The group's ability to weather the global downturn has been rooted in the source of its sales: some 65-70% of business is done with existing clients, which gives the group a level of stability envied by others. The pharmaceutical market is a core source of orders, accounting for over 50% of turnover in 08/09. In fact, for the pharmaceutical wholesale firms in Europe that have invested in logistics automation, 80% of their systems have been supplied by KNAPP.
The KNAPP group, which has 14 sales and service offices and is represented in 32 countries around the globe, employs a total of 1700 people, some 1200 of whom work at the site in Hart-bei-Graz. "We know there is true value in having our skills and resources in one place," says Gerald Hofer. "Our site here is home to the R&D, manufacturing, quality management and project sales functions. We're also constructing a brand-new building that will accommodate some 350 employees from our software division. Some of our competitors have moved their metalworking operations to Eastern Europe but KNAPP has no plans to take this road."

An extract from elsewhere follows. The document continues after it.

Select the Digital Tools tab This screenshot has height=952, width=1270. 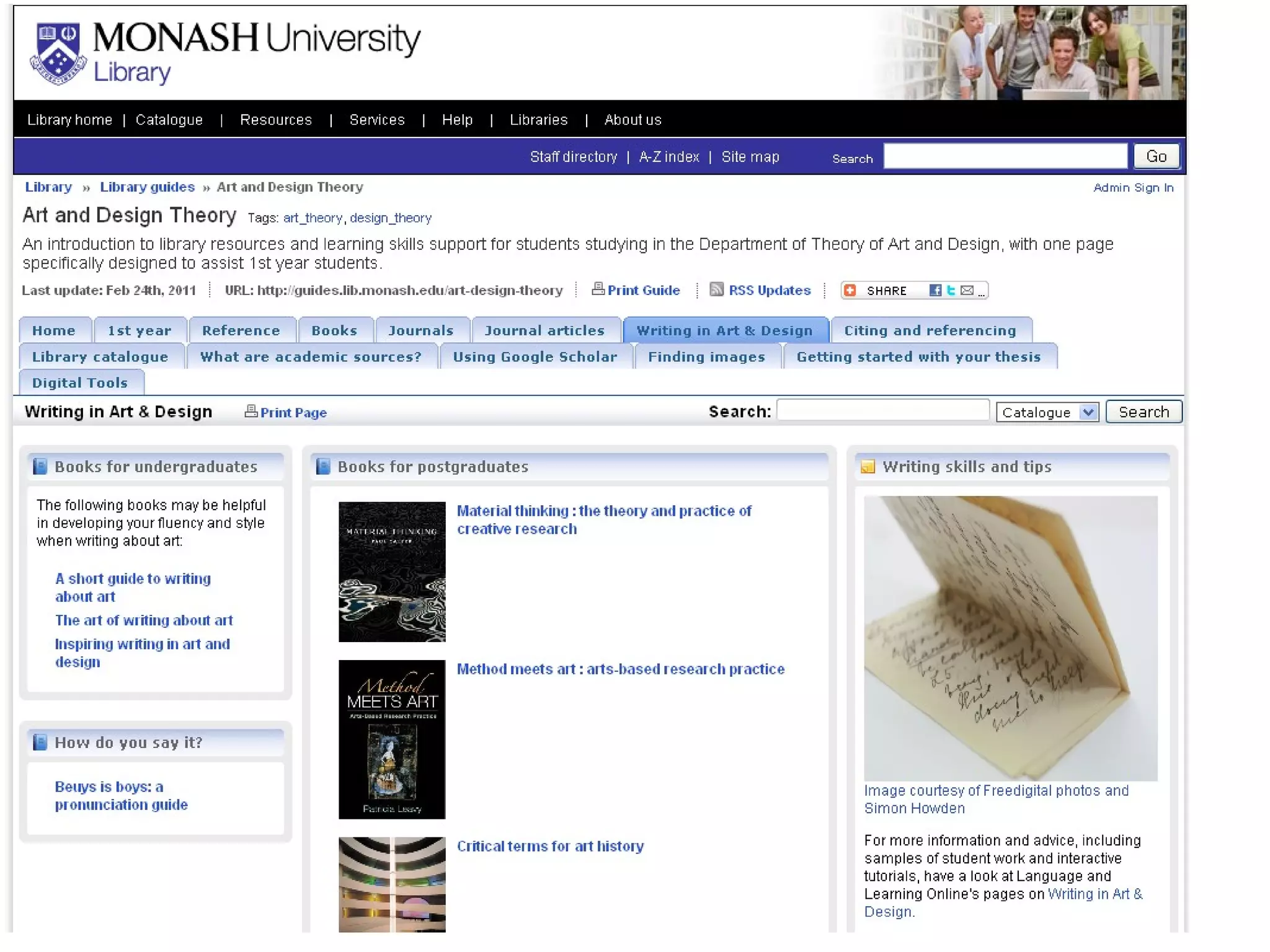pyautogui.click(x=80, y=383)
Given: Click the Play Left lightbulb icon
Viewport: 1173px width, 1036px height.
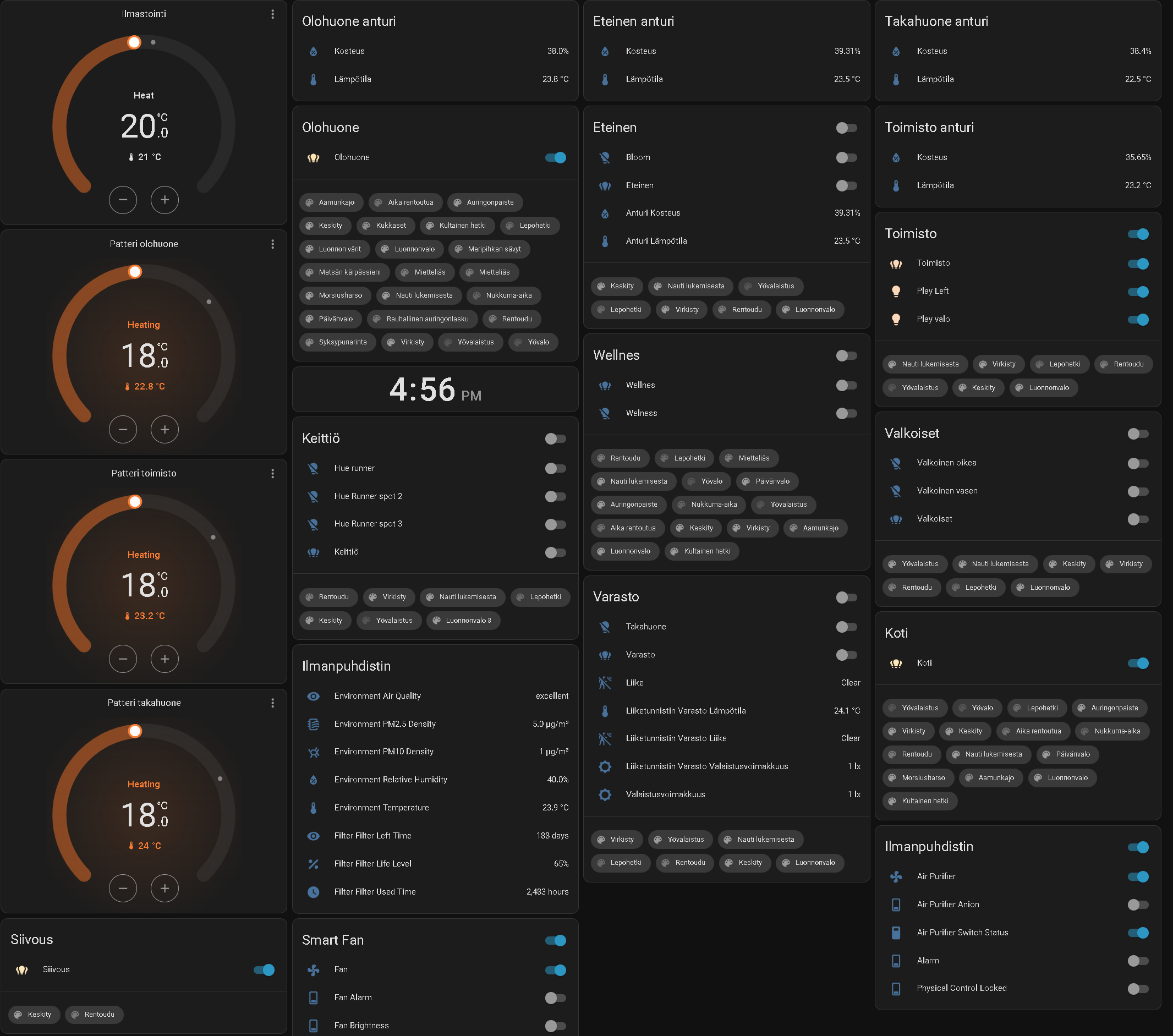Looking at the screenshot, I should [895, 291].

Software is a key area of growth for KNAPP. "Of course, software should underpin the business of any system integrator," admits Gerald Hofer, "and here at KNAPP we have about 75 employees who are focused purely on software development. However, we're also investing in software in response to the market," he continues. "In the recessionary climate, we've been working with customers to help them sweat their assets and voice-directed picking has been a particularly useful low-investment, fast-payback tool here. This has brought in a lot of software business and, given that we were already delivering some 35 WMS solutions a year, we've actually struggled to recruit sufficient staff. We're currently taking on 7 new software project engineers per month."
Gerald Hofer is proud of KNAPP's reputation as an innovator in warehouse technology. Certainly, KNAPP was first to develop a number of market-leading technologies, such as the A-frame and the OSR. "Our philosophy is to develop products in-house and integrate them, rather than integrating products from companies taken over by acquisition. That's not to say that we're not considering some acquisition, but that would only be small- or medium-sized companies and solely for technological reasons. Basically, we are focused on organic growth. With a promising order book," concludes Gerald Hofer, "we're predicting 15% growth next year."